> **SHORT TASK**:
Reproduce verbatim the part of the listing that opens with the line containing "You are a GUI" and runs to the end of the listing, both ends included, and omit the pictures from your answer.
******
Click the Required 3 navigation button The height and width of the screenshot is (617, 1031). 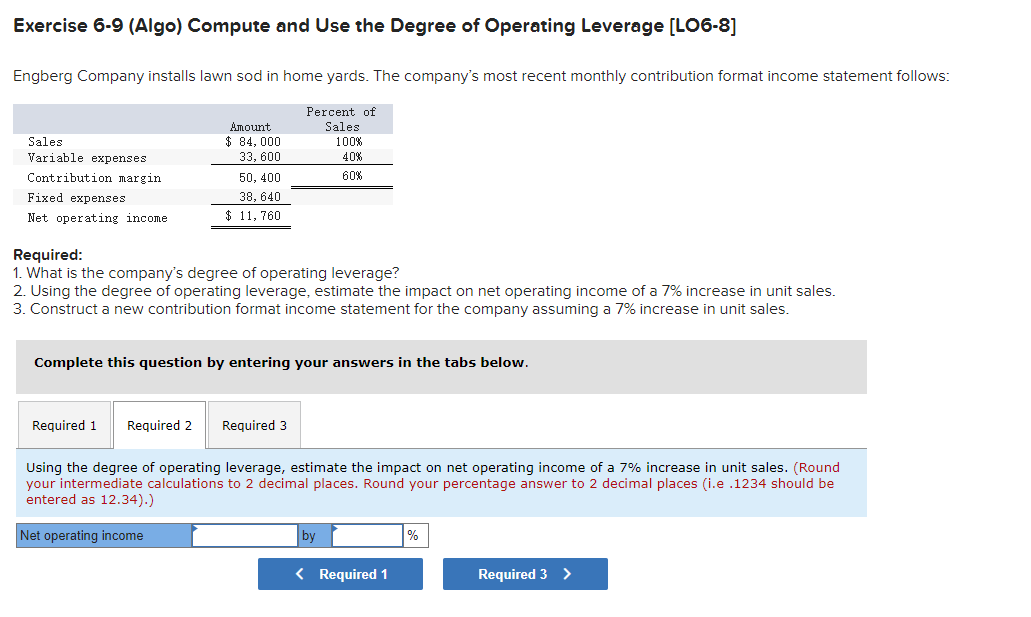tap(524, 573)
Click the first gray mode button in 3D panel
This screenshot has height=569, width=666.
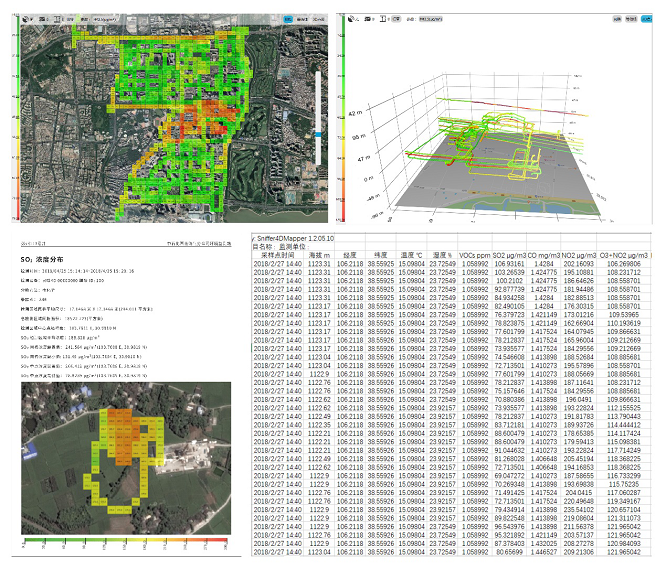[x=617, y=19]
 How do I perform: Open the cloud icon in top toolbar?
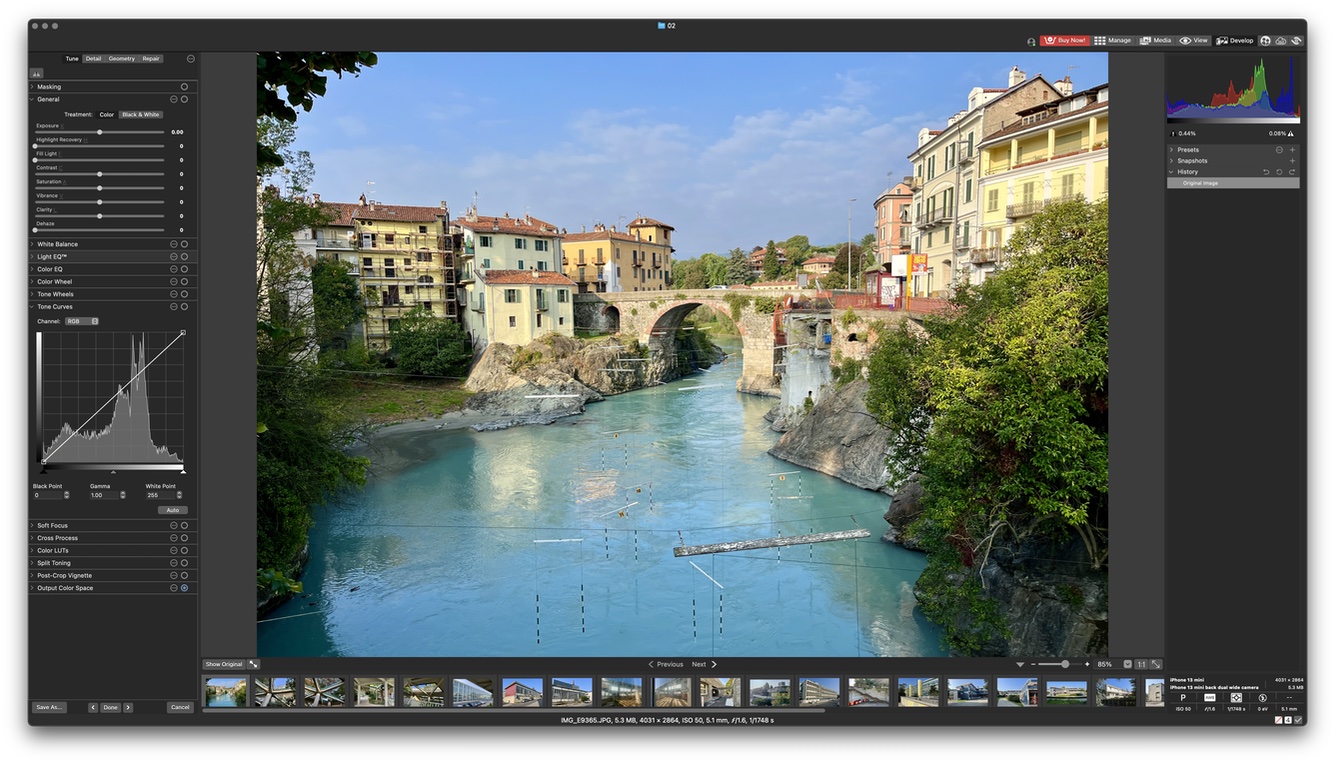coord(1281,41)
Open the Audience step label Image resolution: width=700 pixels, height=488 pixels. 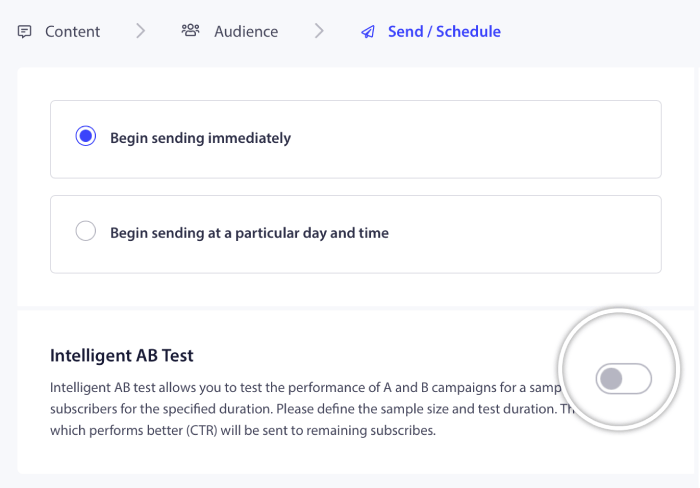point(247,31)
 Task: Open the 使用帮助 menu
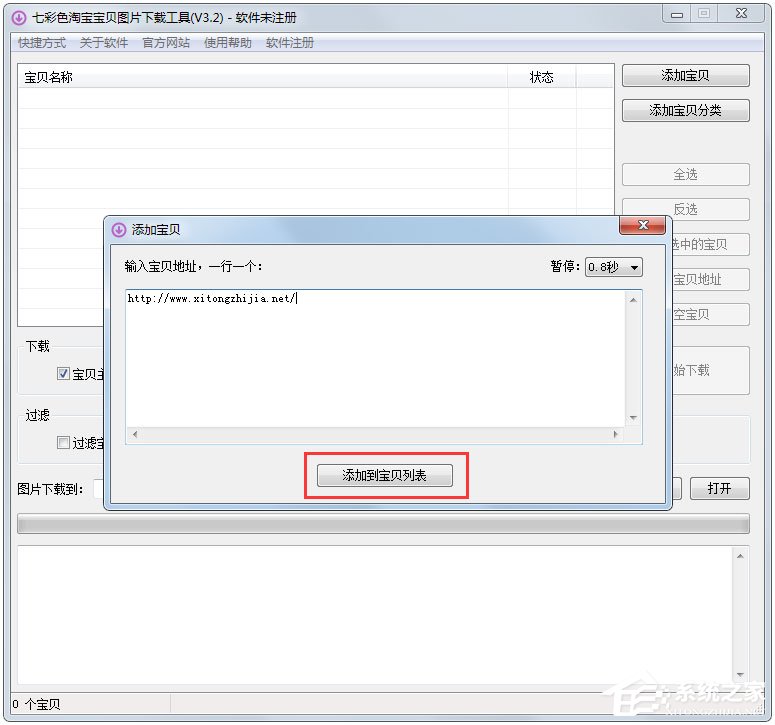point(228,43)
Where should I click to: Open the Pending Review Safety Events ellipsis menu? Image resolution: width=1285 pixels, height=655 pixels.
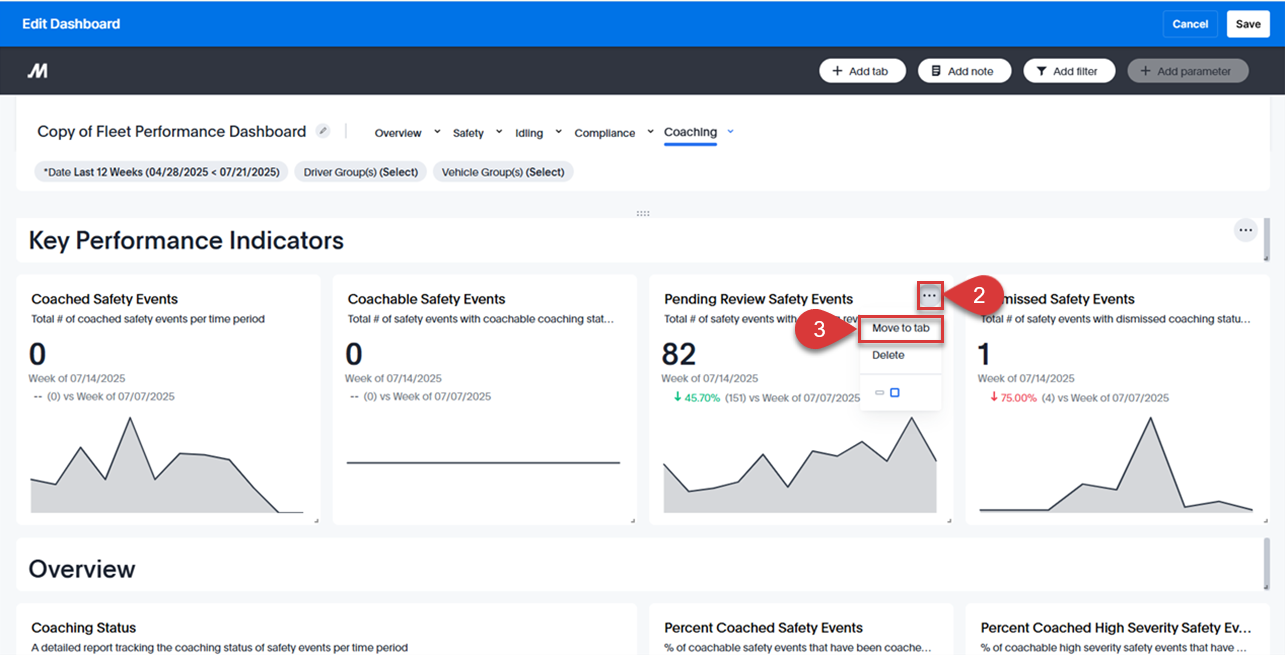928,295
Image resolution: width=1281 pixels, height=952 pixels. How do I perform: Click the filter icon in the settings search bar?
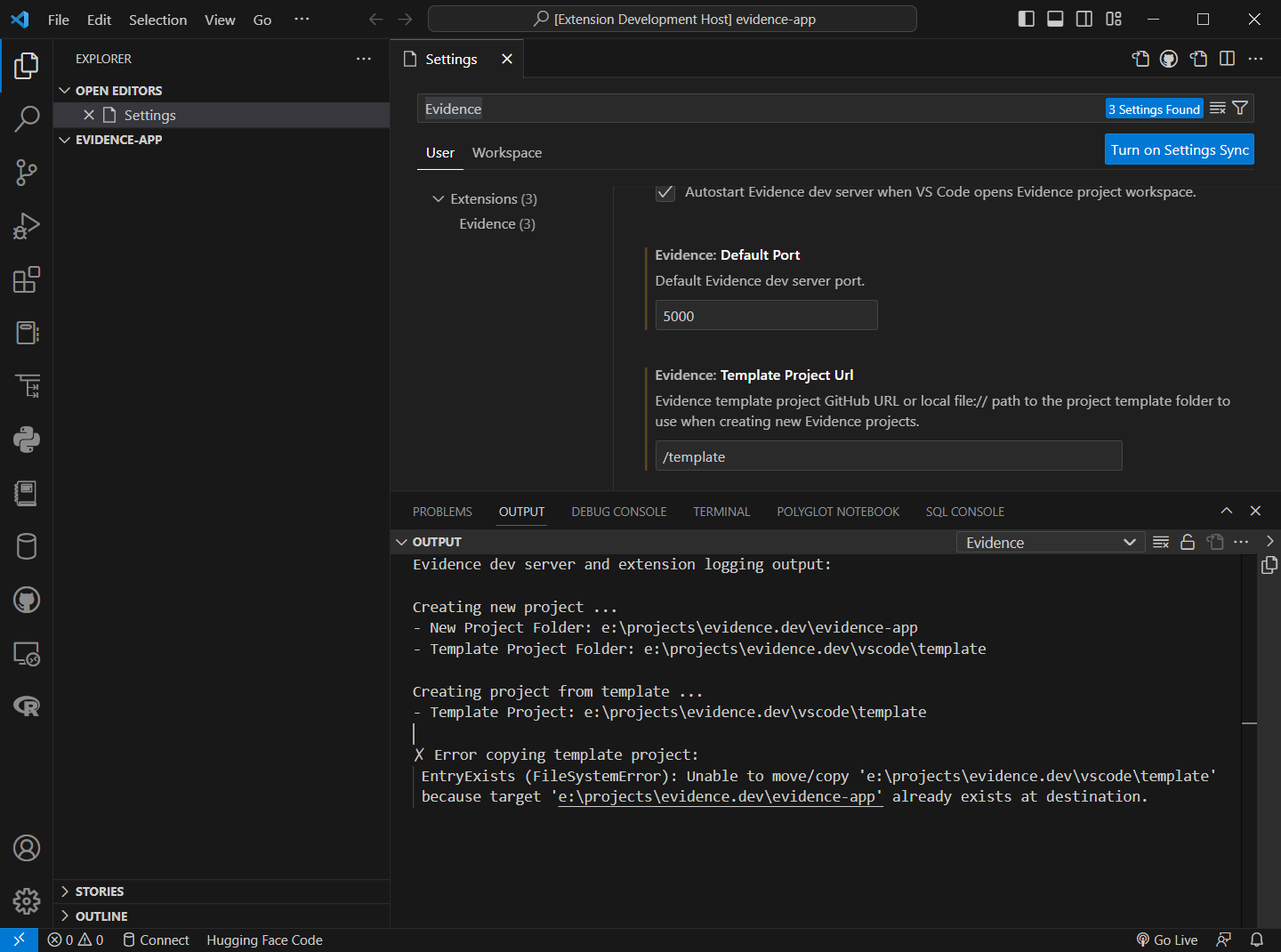click(x=1240, y=108)
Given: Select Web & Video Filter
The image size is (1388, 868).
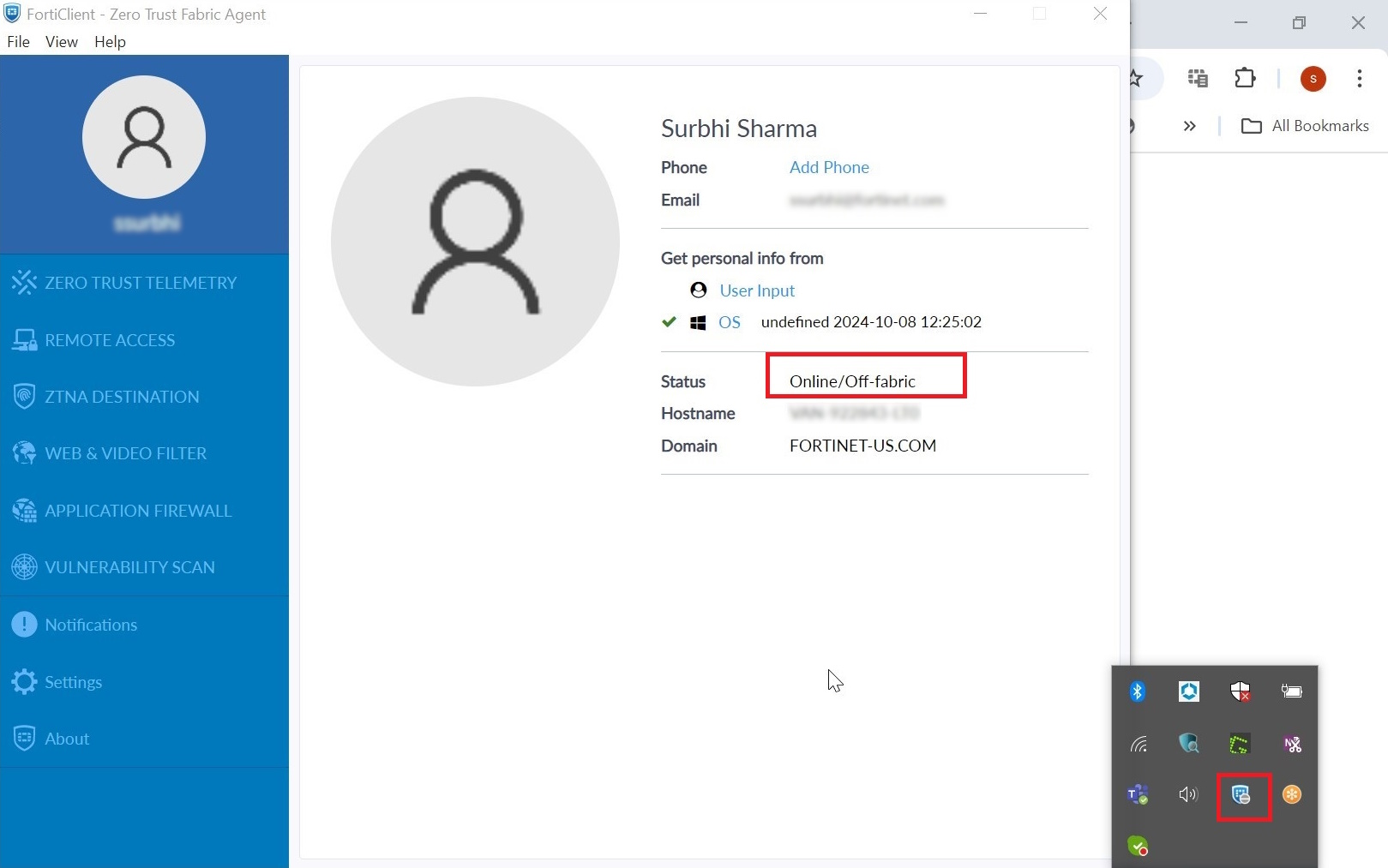Looking at the screenshot, I should point(125,452).
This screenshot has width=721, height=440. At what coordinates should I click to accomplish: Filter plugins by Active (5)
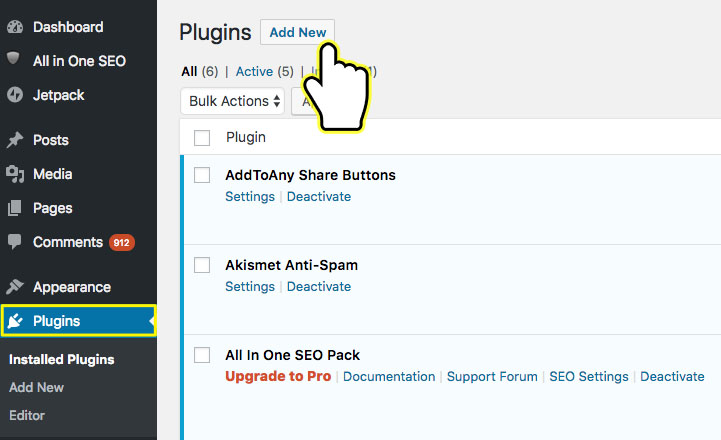point(264,72)
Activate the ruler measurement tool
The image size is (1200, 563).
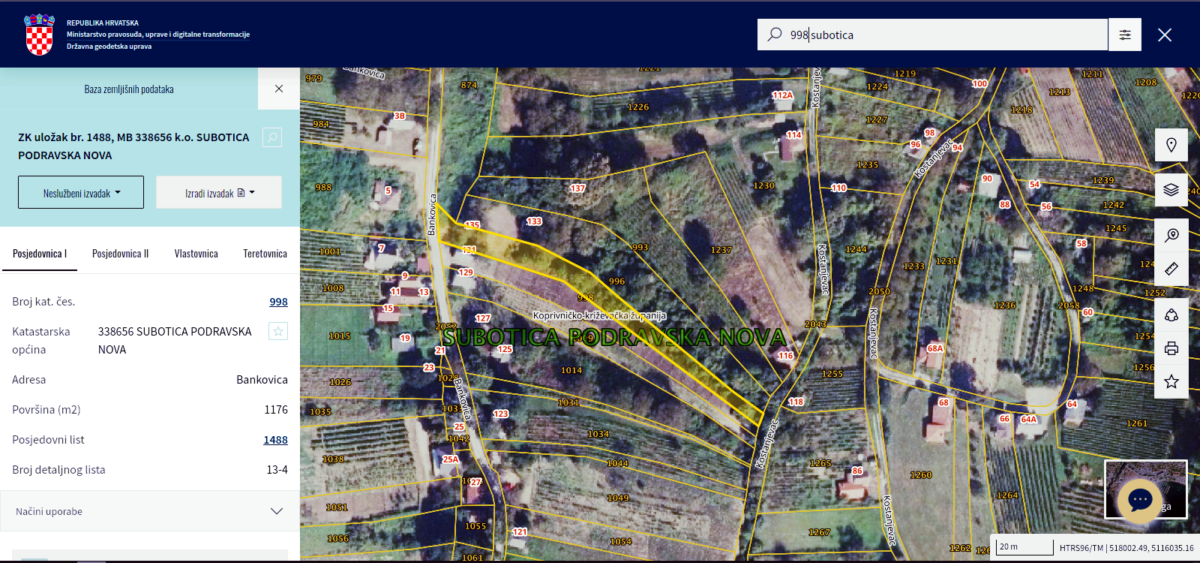point(1171,269)
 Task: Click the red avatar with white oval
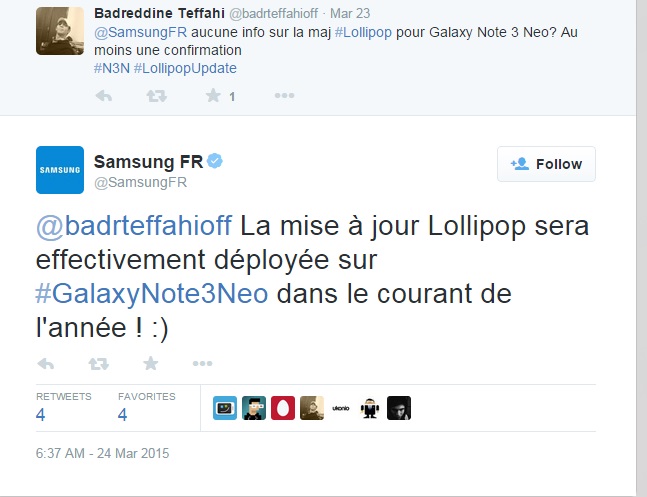[283, 408]
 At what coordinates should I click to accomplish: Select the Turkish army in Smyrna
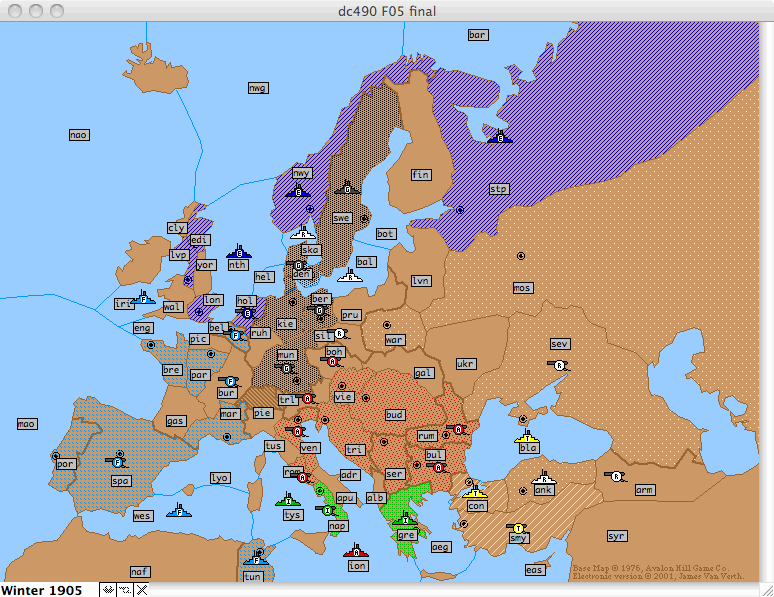[518, 528]
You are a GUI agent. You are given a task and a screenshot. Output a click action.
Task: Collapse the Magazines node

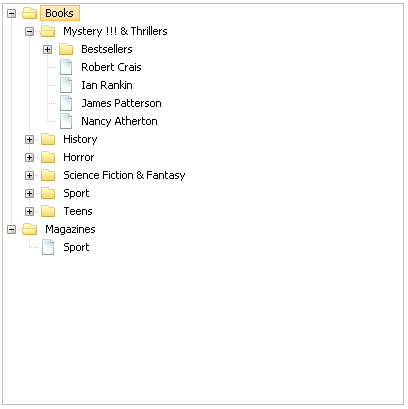(x=12, y=230)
******
> **THE COMPLETED TASK**:
You are a GUI agent. You are given a task and a screenshot. Output a click action.
Task: Collapse the Magazines node

(x=12, y=230)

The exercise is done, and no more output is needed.